对梯度下降算法进行的改进可分为两种,自适应学习率(如AdaGrad)和动量(如momentum)。作者提出了一种新的优化算法lookahead,与上述优化算法是正交的,可以提高任意优化算法的性能。lookahead迭代地更新两组权重,能够提高学习稳定性,降低优化器的方差,而额外的计算成本可以忽略不计。

1. Lookahead

lookahead算法维护两组权重,即慢权重(slow weight) $\phi$ 和快权重(fast weight) $\theta$。

快权重 $\theta$是通过任意一种标准优化算法$A$进行更新的。在第$t$轮更新中,快权重首先被初始化为上一轮慢权重$\theta_{t,0}=\phi_{t-1}$,之后进行$k$次更新。若记批量数据为$d$,损失函数为$L$,则第$t$轮中快权重的第$i$次更新为:

\[\theta_{t,i} = \theta_{t,i-1} +A(L,\theta_{t,i-1},d)\]

慢权重 $\phi$是通过在参数空间$\theta-\phi$中进行线性插值得到的。快权重每经过$k$次更新后,慢权重更新$1$次:

\[\phi_{t} = \phi_{t-1} +\alpha(\theta_{t,k}-\phi_{t-1})\]

慢权重也可以看作每$k$次更新的快权重的指数滑动平均:

\[\phi_{t} = \phi_{t-1}+\alpha(\theta_{t,k}-\phi_{t-1}) = (1-\alpha) \phi_{t-1} + \alpha \theta_{t,k} \\ = (1-\alpha) [(1-\alpha) \phi_{t-2} + \alpha \theta_{t-1,k}] + \alpha \theta_{t,k} \\ = (1-\alpha)^t \phi_0 + \sum_{i=1}^{t}\alpha (1-\alpha)^{t-i}\theta_{i,k}\]

直观上,lookahead算法使用任何标准优化器更新“快权重”$k$次,然后沿最终快权重的方向更新一次“慢权重”;相比于直接使用优化器更新$k$次,运算操作数变为$O(\frac{k+1}{k})$倍。

当快权重沿低曲率方向进行更新时,慢权重通过参数插值平滑振荡,实现快速收敛。
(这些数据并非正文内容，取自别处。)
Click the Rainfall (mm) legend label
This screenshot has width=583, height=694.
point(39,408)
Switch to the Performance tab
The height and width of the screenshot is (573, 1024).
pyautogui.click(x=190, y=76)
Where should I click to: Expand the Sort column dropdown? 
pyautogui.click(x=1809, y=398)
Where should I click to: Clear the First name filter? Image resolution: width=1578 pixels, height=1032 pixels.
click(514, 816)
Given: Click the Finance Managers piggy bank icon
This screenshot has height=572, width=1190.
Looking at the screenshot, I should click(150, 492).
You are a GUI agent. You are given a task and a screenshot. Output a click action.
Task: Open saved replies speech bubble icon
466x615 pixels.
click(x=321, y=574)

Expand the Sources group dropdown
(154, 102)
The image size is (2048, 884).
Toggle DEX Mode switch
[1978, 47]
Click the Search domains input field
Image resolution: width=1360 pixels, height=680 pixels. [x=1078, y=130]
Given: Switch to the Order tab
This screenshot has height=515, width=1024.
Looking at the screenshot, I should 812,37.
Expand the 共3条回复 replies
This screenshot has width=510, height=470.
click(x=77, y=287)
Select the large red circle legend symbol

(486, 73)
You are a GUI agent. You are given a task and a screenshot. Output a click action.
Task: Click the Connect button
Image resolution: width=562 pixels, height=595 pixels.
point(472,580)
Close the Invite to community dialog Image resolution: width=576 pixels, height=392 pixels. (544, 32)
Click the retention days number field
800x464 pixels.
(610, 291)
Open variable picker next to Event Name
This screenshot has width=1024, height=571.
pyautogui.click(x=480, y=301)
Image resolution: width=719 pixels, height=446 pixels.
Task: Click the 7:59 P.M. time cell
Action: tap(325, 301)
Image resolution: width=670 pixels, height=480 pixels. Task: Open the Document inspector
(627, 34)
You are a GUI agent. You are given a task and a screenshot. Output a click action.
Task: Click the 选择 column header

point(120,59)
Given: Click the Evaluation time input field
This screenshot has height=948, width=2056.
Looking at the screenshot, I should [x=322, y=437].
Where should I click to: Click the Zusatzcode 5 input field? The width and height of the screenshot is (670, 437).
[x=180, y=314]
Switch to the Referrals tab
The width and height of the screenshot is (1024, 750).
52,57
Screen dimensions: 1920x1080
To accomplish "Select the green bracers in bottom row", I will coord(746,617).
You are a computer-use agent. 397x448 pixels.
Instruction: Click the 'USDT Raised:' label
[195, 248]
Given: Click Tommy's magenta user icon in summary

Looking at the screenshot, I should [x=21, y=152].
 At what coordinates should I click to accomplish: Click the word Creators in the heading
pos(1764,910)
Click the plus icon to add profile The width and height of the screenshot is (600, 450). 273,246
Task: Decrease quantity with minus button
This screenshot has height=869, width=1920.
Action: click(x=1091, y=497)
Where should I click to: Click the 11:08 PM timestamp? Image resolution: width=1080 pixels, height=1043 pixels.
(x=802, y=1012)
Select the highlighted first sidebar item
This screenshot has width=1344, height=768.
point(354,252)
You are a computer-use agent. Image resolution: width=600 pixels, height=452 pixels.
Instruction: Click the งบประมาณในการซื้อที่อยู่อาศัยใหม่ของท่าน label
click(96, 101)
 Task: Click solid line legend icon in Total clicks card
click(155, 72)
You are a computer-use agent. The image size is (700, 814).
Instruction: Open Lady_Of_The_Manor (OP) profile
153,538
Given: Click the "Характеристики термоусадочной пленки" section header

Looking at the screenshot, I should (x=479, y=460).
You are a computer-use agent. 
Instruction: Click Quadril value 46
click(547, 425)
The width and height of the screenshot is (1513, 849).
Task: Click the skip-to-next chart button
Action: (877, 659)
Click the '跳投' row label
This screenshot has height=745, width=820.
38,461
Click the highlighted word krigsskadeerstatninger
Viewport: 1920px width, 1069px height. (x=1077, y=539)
下图显示了在CIFAR-100上优化ResNet-32模型时快权重和慢权重的更新轨迹。当快权重在极小值附近探索时,慢权重更新将推向一个测试精度更高的区域。

2. 实验分析

lookahead算法需要设置两个超参数,快权重每轮更新次数$k$和慢权重的步长$\alpha$。通过对超参数不同取值的实验表明,模型对这两个超参数具有一定的鲁棒性,在实践中可以不对它们进行调整,默认$k=5,\alpha=0.5$。

作者绘制了在不同阶段的快权重和慢权重更新导致的损失曲线。在每个阶段中,快权重更新可能导致任务性能的大幅下降,结果具有较高的方差。慢权重通过插值降低了方差,稳定模型性能。